TASK INPUT Block Start
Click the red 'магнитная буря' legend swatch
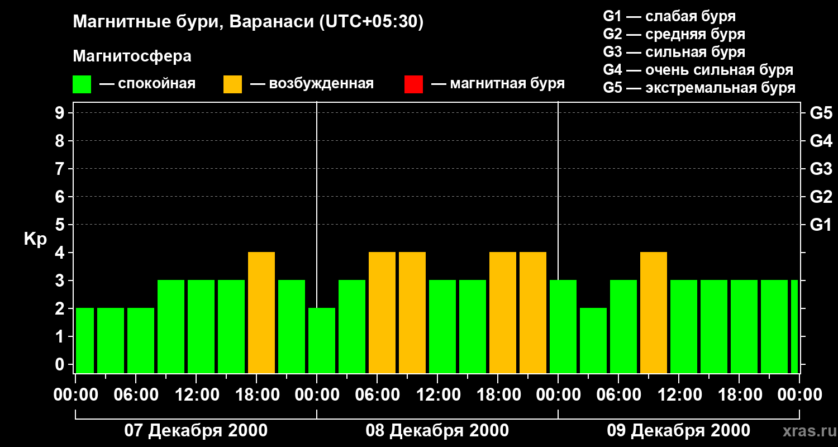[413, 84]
TASK INPUT Block End
TASK INPUT Block Start
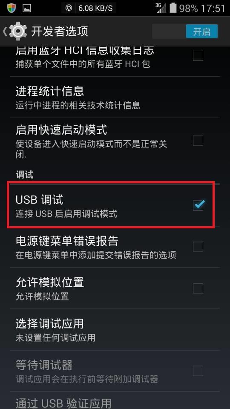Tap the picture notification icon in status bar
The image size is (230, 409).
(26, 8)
TASK INPUT Block End
TASK INPUT Block Start
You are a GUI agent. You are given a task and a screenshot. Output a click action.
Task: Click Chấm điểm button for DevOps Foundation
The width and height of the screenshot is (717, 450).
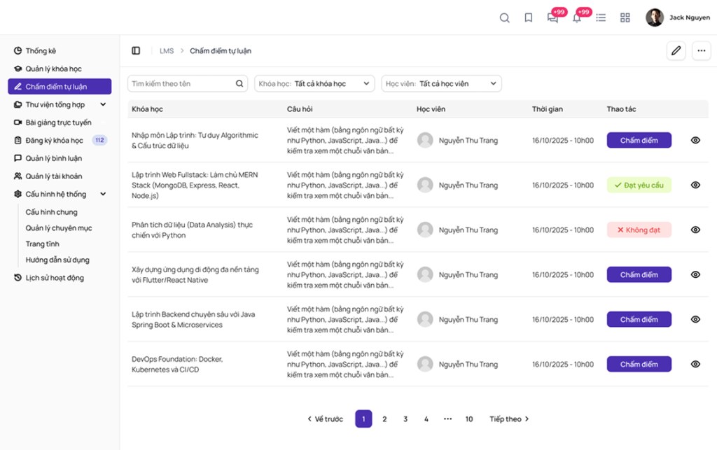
TASK INPUT Block End
• WHAT NEEDS TO BE DONE
Copy out every line of the listing that includes the string "screenshot".

• THE ANSWER
You are a GUI agent. You are given a task and a screenshot. Output a click action.
The width and height of the screenshot is (717, 450).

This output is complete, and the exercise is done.